Introduction

The concept of a Slowly Changing Dimension is the foundation of dimensional modelling.

Other than the dimension key and the business key, each column in a dimension must carry one of the following roles:

  • SCD0
  • SCD1
  • SCD2
  • SCD3

While much of the literature around dimensional modelling considers that it is the dimension (table) that carries the role, this is not complete or correct. While all columns in a dimension may have the same role, they may also carry mixed roles. In other words, some columns may be SCD0, while others may be (say) SCD1 or SCD3. Ajilius correctly implements this concept.

SCD0

SCD0 columns are written at the time the row is created, but never updated.

An example of an SCD0 dimension is a calendar. Unless we get a new Pope or a new Sun, it is highly unlikely that the calendar will change. Thus, it may be appropriate to consider that a date dimension is SCD0.

For a more realistic example, consider the following extract from a Bank Account dimension:

  • account_key (DK)
  • account_number (BK)
  • opening_branch (SCD0)
  • current_branch (SCD1)

Our business might consider the branch at which an account was opened to be an important attribute, but the account-holder might move that account from branch to branch to meet their personal requirements, and in response the bank may update the current_branch.

SCD1

SCD1 columns are written at the time the row is created, and updated whenever a new row is received for the business key. This is the method of inserting and updating data with which most users are familiar from other computer systems.

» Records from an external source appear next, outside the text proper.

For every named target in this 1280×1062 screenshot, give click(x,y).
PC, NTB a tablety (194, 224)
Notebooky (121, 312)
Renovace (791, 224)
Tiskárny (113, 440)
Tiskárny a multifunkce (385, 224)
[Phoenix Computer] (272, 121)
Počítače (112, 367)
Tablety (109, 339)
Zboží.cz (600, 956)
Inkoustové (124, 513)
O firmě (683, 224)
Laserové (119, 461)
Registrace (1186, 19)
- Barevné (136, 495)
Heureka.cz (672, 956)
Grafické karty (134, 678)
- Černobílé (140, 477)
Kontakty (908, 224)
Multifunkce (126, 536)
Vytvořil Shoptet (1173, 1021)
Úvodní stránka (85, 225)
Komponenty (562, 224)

In the example we used for SCD0, the current_branch column is of type SCD1. If the user moves their account from one branch to another, this value will be over-written the next time the dimension is updated.

No history of changes is kept for an SCD1 value.

SCD2

If the history of changes to a dimension is required, the most common means of tracking change is through one or more SCD2 columns.

Ajilius automatically adds three special columns to a dimension which contains one or more SCD2 columns:

  • scd_from (valid from date-time)
  • scd_to (valid to date-time)
  • scd_current (current row flag Y/N)

When a row is added to the dimension, its values are created. The SCD_FROM value is set to the earliest possible Ajilius date (1900-01-01), the SCD_TO value is set to the latest Ajilius date (2999-12-31), and SCD_CURRENT is set to ‘Y’.

When a row already exists in the dimension, its values are compared. If the value of one or more SCD2 columns has changed, the following operations take place:

  • The current row is updated
    • The value of SCD_TO is set to the current date
    • The value of SCD_CURRENT is set to ‘N’
  • A new copy of the row is created
    • A new dimension key is assigned
    • The value of SCD_FROM is set to the current date
    • The value of SCD_TO is set to the latest Ajilius date
    • The value of SCD_CURRENT is set to ‘Y’

Thus, we can have multiple rows for a given business key, representing the number of times that one or more SCD2 columns have changed during the life of that business key.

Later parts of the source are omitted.